*Task to complete*.
Write down the stretch of the listing from the line containing "Where should I click to: Click the Top" through the line containing "click(172, 1356)", copying each line without any change.

##### Excerpted records

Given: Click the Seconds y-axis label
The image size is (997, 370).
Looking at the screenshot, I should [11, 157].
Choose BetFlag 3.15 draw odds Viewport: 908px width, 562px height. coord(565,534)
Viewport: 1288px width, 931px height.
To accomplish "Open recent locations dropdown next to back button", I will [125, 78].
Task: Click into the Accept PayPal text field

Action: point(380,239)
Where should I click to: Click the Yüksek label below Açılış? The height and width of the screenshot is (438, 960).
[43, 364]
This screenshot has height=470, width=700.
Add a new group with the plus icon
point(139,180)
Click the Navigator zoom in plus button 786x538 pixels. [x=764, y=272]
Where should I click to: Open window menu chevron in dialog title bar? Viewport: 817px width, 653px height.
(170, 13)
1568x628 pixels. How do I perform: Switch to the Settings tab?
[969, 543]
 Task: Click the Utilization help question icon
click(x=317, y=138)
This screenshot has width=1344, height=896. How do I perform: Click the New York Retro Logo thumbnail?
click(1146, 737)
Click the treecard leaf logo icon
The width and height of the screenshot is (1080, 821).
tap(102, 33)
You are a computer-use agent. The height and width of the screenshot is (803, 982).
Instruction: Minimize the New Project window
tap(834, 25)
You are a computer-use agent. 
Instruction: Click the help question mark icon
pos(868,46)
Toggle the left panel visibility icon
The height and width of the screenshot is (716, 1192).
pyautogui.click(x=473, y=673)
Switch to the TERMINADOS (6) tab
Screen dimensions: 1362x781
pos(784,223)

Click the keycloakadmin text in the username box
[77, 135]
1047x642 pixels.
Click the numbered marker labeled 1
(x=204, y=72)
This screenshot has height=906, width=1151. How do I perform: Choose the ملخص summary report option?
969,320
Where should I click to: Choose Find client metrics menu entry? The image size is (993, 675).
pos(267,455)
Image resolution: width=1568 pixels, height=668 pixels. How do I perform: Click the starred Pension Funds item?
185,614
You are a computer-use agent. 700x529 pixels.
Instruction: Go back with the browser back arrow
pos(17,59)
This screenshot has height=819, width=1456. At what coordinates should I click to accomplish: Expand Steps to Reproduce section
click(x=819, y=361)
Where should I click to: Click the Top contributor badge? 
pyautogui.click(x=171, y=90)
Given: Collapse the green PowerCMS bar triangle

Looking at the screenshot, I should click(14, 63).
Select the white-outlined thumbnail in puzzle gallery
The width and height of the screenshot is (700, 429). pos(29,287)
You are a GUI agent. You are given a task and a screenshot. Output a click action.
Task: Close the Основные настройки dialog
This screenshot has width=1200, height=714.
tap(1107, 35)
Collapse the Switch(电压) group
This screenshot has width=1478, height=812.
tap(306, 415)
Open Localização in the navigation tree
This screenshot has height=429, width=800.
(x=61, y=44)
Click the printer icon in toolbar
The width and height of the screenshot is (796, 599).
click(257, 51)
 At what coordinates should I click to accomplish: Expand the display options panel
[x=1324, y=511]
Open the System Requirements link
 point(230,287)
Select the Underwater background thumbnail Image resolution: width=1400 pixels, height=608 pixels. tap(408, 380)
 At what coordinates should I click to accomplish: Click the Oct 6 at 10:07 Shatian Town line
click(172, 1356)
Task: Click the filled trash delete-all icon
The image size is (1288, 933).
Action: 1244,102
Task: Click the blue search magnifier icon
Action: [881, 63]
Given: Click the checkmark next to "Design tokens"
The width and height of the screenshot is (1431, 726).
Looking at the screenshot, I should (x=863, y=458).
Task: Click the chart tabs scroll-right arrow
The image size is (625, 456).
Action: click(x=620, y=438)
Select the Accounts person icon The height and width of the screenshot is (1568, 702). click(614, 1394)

##########

*Answer below*.
Where should I click to: Click the Top contributor badge? 
pyautogui.click(x=171, y=90)
Given: Collapse the green PowerCMS bar triangle

Looking at the screenshot, I should click(14, 63).
Select the white-outlined thumbnail in puzzle gallery
The width and height of the screenshot is (700, 429). pos(29,287)
You are a GUI agent. You are given a task and a screenshot. Output a click action.
Task: Close the Основные настройки dialog
This screenshot has width=1200, height=714.
tap(1107, 35)
Collapse the Switch(电压) group
This screenshot has width=1478, height=812.
tap(306, 415)
Open Localização in the navigation tree
This screenshot has height=429, width=800.
(x=61, y=44)
Click the printer icon in toolbar
The width and height of the screenshot is (796, 599).
click(257, 51)
 At what coordinates should I click to accomplish: Expand the display options panel
[x=1324, y=511]
Open the System Requirements link
 point(230,287)
Select the Underwater background thumbnail Image resolution: width=1400 pixels, height=608 pixels. tap(408, 380)
 At what coordinates should I click to accomplish: Click the Oct 6 at 10:07 Shatian Town line
click(172, 1356)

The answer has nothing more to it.